I've never thought to put words to this before, but I'm confident I know a neutral when I see it. In art and design, we're talking no hue at all -- greyscale only, from black to white and everything in between -- but in fashion, which is more practical, a neutral is something with little hue, as Diana says. It's not just a desaturated colour, because black and navy are both highly saturated and they're definitely neutrals.
Basically a neutral is not on the colour wheel. If you imagine mixing paint, it's what you'd get if you used only black and white, or mostly black or white along with all the primaries mixed together to get some shade of brown. Beige is included as a brown (with a lot of white pigment added) so it counts as a neutral. I'd also include navy, which is a dirty (i.e. brownish) blue with lots of black mixed in.
If you point to a neutral that isn't black, white or grey, and a child can't immediately come up with a word to describe it, it's probably a neutral.
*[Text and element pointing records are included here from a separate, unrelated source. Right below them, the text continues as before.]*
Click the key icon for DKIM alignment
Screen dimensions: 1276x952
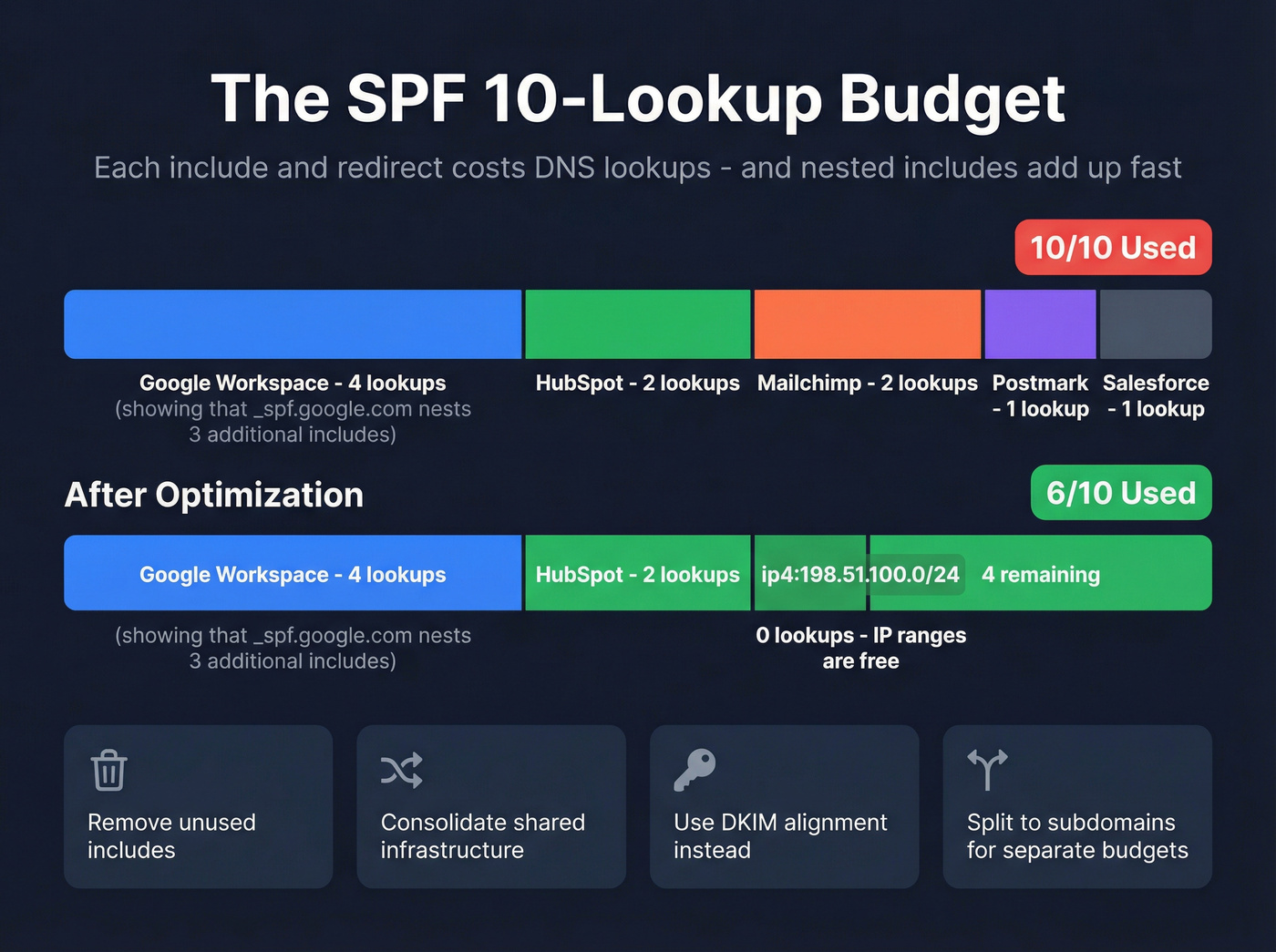(695, 771)
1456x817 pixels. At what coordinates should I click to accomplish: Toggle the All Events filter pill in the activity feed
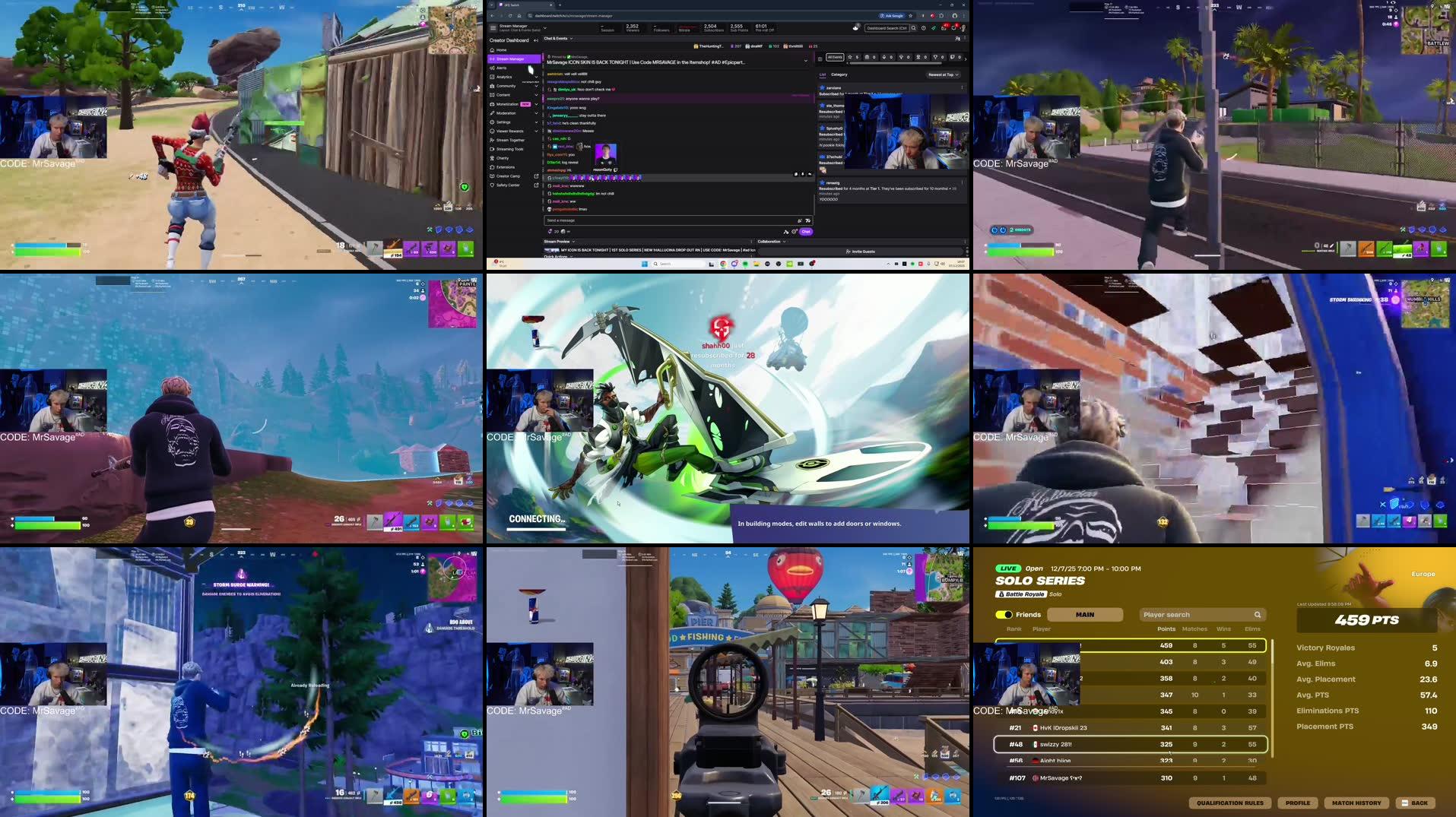[x=836, y=57]
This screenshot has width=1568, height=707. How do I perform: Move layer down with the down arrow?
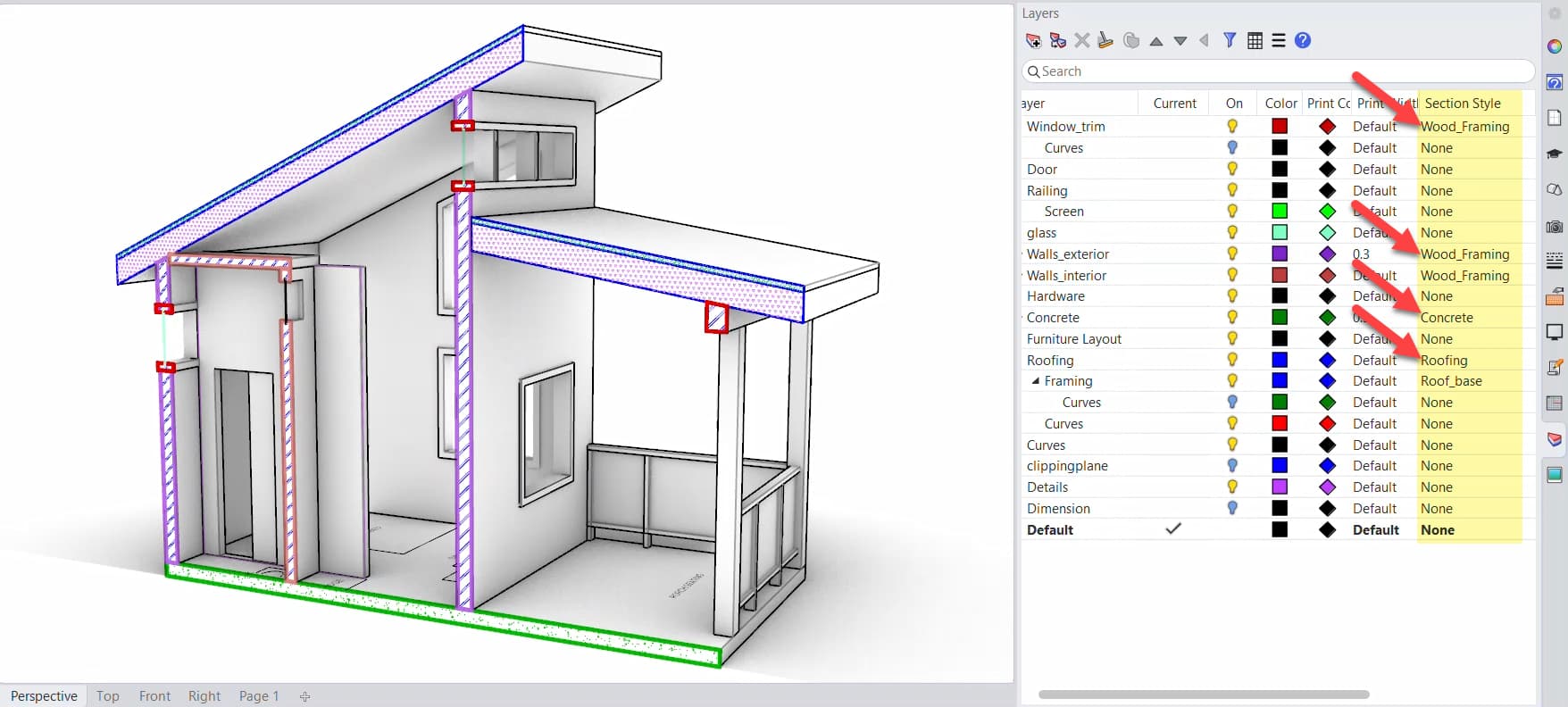1180,41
So that excludes cobalt (which any child can easily identify as "blue"), teal ("greenish-blue") and burgundy (probably "purple" or "red"). Kids don't have words for things like beige and stone and ivory, though.
A desaturated olive can be a neutral, but the greener it gets, the more likely that it's just "green", and not neutral.
Angie thinks red is a neutral because it goes with pretty much everything. I think she's wrong. Well, she's correct about the second part -- it does go with quite a range of other colours -- but it's not a neutral by my standards. It's RED. It's in the rainbow. Rainbow colours are not neutral.